貴婦人顔負けにドレスを着こなしているが、れっきとした男性である。
彼はアルヴィンと古くから親交があるようで、ローザの制服も仕立ててくれていた。
ミシェルは時々次の服のアイディアを得ると称して、青薔薇骨董店に遊びに来るのだ。
奥の作業机にいたアルヴィンも立ち上がってミシェルを迎える。
「やあミシェル、今日はインスピレーション探しかな」
「ええ、時間が空いたから気分転換も兼ねてね。しばらく眺めさせてちょうだい」
「ではお茶とお菓子をお持ちいたしますね」
ミシェルがゆっくりするときは、アルヴィンと話し込むことも多い。
ローザは邪魔しないように立ち上がると、バックヤードへ行こうとする。
予想通りアルヴィンは早速ミシェルに話しかけていた。
「君が来てくれてちょうど良かったよ。ローザが服に悩んでいるようなんだ。相談に乗ってあげてほしい」
その言葉にローザは驚いて振り返った。
ミシェルも片眉を上げてローザを見る。
「あらそうなの?」
「え、ええ。その、少し困ったことがありまして……。アルヴィンさんどうしてお気づきになられたのですか」
ローザの問いかけにアルヴィンは不思議そうにする。
「昼に君はシャツにカレー粉のシミを作ってしまって着替えた。だがその後も、袖口を気にしていただろう? 衣服が不足しているのなら、真っ先に僕へ相談するだろうけど、それもない。つまり、君は服の購入を検討するほどではないけれど、なにかしらの問題を抱えたと考えたのだけど、どうかな?」
「合っております……」
アルヴィンは些細な言動から答えを導き出せる。
ローザは何度もその魔法のような手際に感心してきた。
その特異な能力をひけらかすことのないアルヴィンは、ローザの肯定に一つ頷くとこう続けた。

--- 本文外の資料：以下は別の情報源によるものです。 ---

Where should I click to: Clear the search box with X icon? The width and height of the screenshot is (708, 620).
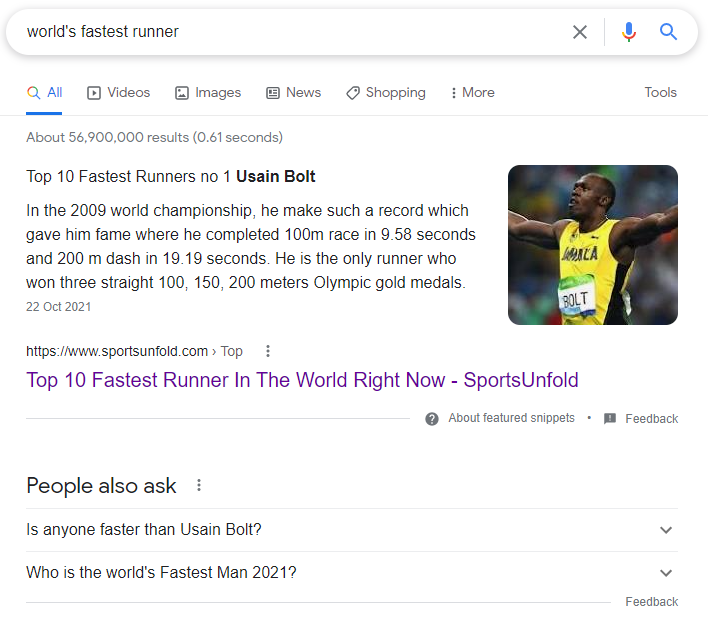580,32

「君が困っているのなら早めに解決した方が良いからね。衣服についてなら、僕が知るなかではミシェルが最も頼りになる。だからちょうど良かった、というわけだよ」
ローザは思わず顔をそっと背けた。
ほんのりと頬が熱をもつのが感じられる。
アルヴィンが困るローザに気づいてくれたことが、じんわり嬉しくなってしまったのだ。
「なるほどね。ならお茶をさせてもらうついでに相談に乗りましょう」
早く熱が冷めてほしいとローザは祈っていたのだが、乗り気な様子のミシェルと目が合った。
ミシェルは眉を上げ、からかうような目になる。
ローザが照れたことに気づいたのだろう。
その反応がいたたまれなくて、ローザは感謝を表す振りをして、顔を下に向けた。
「ありがとうございます。実は袖口が特に傷んでしまうのが困っておりまして……」
「あらそうなの。ちょっと見せてちょうだい」
ローザが説明したとたん、ミシェルは表情を引き締めてローザの元に歩いてくる。
袖を見る横顔は真剣で、誇りを持った仕事人のものだ。
「シャツの袖は盲点だったわ。あなたの仕事は接客中心だろうからパーラーメイドを参考に見栄えを重視したデザインにしたのだけど。ごめんなさいね」
「いえっ! お気になさらないでください。ただ、傷んでしまうのは袖だけですから、仕立て直すのももったいなくて……。接客の際に袖口だけ見えないように隠せると良いのですが」
そのような都合の良い方法はあるわけがない、とローザは気落ちする。
しかし、ミシェルはローザの言葉になにか心を動かされたように考えはじめた。
「まって、袖口だけ見えないように……? つまり別に袖を付ける……いいえ袖そのものでなくていいわ。それこそ袖口だけで良いのよ。印象も変わるし、使う生地も資材も最小限にできる!」
ぱっと顔を上げたミシェルは爛々とした目でローザを見た。
「ありがとうローザ! あなたのお陰で新しい商品のアイディアが見つかったわ! こうしちゃいられない、いますぐサンプルを作りに戻るわね!」
ミシェルはローザに感謝を表すと、嵐のように店を去って行った。
ローザはその背をぽかんとしながら見送ったのだった。
*
その翌日、ミシェルのメイドが綺麗に梱包された試作品を持ってきた。
あまりの速さにローザが驚きつつも梱包を開けると、中に入っていたのはカフスらしきものだった。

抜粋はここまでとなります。